Oddly, though a Christian writer, McGrath doesn’t take the opportunity to win points for the Christian faith, but is rather trying to explain that atheism and theism alike are worldviews that are defensible, and not provable: for this reason, one of the endorsements for the book is from an atheist: one who has felt embarrassed by Dawkins.
Isn’t that interesting? An atheist endorsing the work of a theist (non-technical use of term!) because his philosophical bed-fellow has embarrassed him. Just shows the value of courtesy and moderation in conduct and conversation. “Play the ball” as they used to say, not “play the man”. I’ve sent you a link to an interesting article in Christianity Today where Alvin Plantinga engages with Dawkins. Plantinga’s an old philosopher now, but very useful.
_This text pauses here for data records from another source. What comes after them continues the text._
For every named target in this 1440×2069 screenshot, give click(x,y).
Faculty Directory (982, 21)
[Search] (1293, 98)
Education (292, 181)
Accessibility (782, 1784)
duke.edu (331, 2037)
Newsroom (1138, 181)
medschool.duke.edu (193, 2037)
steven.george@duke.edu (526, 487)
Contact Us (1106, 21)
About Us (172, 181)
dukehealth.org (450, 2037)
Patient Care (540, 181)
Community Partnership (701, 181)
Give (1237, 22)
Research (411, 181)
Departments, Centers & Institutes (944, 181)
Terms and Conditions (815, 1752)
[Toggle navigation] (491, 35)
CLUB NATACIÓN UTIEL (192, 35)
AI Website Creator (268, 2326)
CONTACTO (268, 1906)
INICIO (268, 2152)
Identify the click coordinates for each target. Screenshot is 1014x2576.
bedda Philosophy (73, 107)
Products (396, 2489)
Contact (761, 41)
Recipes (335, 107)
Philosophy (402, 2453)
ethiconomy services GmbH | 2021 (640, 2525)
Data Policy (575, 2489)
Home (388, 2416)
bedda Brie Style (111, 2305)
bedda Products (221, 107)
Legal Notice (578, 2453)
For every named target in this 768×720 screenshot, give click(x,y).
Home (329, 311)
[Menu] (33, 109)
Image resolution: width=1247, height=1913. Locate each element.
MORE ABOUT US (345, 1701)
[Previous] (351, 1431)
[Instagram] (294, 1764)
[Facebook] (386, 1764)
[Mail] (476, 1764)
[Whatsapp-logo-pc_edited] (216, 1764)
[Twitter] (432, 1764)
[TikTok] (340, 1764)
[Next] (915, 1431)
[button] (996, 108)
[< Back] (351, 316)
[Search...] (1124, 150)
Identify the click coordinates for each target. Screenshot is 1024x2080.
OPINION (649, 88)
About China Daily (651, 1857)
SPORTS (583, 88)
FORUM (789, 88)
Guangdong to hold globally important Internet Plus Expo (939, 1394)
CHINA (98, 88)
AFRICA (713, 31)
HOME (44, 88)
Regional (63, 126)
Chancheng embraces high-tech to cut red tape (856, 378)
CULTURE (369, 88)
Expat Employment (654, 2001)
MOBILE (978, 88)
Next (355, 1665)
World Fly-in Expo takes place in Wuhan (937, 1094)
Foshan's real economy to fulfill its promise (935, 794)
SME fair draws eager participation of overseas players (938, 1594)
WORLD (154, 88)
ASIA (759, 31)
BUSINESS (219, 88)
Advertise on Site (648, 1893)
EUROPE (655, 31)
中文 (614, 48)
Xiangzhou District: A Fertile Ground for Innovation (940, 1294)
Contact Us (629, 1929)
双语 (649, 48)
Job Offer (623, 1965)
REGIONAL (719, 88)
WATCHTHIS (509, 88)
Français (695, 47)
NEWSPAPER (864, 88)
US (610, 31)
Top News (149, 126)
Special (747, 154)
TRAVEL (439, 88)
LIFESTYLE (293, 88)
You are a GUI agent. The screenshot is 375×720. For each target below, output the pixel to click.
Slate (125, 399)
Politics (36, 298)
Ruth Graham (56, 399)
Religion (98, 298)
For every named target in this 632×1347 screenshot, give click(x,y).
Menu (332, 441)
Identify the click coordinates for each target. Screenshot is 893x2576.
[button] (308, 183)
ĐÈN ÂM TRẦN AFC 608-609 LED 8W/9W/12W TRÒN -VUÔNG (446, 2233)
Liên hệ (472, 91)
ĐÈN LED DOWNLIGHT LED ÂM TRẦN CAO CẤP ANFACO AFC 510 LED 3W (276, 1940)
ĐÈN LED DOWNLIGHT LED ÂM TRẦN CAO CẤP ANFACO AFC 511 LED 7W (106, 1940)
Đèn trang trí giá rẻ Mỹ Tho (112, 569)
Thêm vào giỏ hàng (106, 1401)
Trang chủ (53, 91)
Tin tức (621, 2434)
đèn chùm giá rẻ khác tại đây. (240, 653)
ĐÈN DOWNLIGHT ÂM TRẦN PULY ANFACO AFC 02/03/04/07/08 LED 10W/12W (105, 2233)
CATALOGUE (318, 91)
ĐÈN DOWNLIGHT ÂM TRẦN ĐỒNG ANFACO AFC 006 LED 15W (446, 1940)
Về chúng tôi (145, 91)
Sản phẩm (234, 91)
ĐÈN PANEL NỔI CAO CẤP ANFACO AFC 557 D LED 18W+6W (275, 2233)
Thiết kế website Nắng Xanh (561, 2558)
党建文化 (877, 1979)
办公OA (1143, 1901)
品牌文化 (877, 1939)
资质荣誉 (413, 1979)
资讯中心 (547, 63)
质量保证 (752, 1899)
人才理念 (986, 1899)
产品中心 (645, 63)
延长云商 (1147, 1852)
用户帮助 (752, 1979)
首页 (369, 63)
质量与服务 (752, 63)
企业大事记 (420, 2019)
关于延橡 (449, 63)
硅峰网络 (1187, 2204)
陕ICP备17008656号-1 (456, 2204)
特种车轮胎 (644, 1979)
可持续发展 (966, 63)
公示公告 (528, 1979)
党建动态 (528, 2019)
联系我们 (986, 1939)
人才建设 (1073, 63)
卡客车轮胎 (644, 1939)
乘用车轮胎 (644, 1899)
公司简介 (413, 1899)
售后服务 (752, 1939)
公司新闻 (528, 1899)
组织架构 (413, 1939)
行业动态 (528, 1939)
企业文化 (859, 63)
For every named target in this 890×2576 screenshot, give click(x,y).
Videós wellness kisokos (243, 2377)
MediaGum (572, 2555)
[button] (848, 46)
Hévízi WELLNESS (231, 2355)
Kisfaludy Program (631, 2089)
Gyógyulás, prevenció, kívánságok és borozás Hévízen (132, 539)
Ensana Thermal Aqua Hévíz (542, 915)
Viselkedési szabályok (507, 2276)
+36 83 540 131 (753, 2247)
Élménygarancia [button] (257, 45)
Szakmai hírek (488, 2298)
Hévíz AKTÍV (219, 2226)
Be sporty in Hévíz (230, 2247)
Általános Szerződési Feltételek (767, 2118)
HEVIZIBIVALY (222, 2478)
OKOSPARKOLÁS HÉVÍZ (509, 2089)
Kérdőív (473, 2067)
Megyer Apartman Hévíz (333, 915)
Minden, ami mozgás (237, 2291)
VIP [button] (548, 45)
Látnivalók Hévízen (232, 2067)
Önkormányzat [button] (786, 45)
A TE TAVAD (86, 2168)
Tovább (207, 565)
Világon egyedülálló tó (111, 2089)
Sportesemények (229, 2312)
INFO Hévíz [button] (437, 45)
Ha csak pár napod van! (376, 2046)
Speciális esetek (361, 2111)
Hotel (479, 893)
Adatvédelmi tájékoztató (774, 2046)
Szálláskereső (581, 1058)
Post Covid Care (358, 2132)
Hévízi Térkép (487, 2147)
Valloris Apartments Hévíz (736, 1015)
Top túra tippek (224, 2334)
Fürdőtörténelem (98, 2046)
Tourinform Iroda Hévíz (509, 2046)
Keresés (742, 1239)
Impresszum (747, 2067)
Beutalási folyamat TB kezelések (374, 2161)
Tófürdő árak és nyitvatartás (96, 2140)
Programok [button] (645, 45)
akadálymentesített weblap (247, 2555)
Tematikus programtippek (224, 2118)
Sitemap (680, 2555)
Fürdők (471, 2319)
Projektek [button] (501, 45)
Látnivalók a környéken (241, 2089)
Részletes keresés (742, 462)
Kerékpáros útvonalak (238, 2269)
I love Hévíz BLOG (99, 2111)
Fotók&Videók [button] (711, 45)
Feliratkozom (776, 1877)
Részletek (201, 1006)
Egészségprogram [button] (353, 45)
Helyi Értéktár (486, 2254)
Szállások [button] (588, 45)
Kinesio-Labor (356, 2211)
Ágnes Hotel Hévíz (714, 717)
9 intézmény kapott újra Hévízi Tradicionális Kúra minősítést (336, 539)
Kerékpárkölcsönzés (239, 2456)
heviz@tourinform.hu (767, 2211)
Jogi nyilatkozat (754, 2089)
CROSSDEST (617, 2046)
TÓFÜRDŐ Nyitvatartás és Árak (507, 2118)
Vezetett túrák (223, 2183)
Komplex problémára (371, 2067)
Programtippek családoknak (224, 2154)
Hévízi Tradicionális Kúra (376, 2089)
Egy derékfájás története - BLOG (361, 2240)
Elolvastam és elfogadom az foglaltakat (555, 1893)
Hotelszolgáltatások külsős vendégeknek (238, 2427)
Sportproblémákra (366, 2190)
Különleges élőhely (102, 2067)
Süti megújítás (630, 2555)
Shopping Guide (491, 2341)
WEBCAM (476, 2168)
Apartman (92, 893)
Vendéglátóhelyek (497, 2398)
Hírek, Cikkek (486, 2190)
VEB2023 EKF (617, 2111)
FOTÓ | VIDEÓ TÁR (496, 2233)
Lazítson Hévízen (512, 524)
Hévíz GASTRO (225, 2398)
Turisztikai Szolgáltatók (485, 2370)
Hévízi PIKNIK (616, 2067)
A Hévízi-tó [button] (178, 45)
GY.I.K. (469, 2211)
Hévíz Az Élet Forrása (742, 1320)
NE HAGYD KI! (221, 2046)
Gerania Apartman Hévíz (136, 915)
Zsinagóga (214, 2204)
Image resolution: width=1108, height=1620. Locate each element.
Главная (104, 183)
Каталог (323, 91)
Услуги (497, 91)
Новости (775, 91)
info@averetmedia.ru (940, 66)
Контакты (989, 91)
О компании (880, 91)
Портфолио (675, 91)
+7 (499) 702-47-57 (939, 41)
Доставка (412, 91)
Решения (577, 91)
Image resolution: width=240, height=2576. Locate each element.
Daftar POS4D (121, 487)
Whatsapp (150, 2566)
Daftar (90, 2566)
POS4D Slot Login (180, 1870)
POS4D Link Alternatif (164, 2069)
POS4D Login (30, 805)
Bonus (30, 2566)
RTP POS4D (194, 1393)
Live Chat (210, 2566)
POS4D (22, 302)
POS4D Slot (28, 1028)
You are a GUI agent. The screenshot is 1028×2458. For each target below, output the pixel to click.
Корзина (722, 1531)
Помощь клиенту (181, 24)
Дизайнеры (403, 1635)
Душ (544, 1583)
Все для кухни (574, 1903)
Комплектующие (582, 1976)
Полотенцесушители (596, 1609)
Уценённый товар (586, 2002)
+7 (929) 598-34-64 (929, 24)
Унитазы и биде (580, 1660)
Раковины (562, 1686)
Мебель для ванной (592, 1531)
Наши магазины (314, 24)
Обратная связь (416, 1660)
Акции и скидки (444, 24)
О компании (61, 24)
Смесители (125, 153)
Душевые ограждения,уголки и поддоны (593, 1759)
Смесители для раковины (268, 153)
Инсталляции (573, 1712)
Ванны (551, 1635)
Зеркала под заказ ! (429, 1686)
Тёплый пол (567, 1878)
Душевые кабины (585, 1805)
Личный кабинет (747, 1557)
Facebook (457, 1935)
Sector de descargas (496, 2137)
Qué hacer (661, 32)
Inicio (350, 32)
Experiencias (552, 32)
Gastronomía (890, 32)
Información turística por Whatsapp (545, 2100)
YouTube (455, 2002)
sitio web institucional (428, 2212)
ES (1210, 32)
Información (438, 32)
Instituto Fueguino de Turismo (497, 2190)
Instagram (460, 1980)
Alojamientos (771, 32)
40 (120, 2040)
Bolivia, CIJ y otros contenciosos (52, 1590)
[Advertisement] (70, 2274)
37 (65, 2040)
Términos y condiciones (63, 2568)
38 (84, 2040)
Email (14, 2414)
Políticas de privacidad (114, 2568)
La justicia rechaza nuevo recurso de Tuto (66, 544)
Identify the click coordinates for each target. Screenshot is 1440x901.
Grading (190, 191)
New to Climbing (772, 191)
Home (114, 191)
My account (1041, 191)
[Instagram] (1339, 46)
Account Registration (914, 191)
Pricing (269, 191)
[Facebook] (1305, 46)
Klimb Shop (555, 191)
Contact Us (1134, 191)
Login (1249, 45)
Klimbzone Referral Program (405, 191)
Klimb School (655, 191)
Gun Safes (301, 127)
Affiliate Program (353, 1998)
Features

I am an atheist and agree with most of what Dawkins says on evolution. It’s the way that he sometimes says things that I believe doesnt help his cause. I don’t, however, support the contention that religion and science are diametrically opposed. In my view one is a process of learning and deducing information — the other a matter of faith. You shouldnt need to test faith using science, if you do then (again, in my view) it’s hardly faith ;).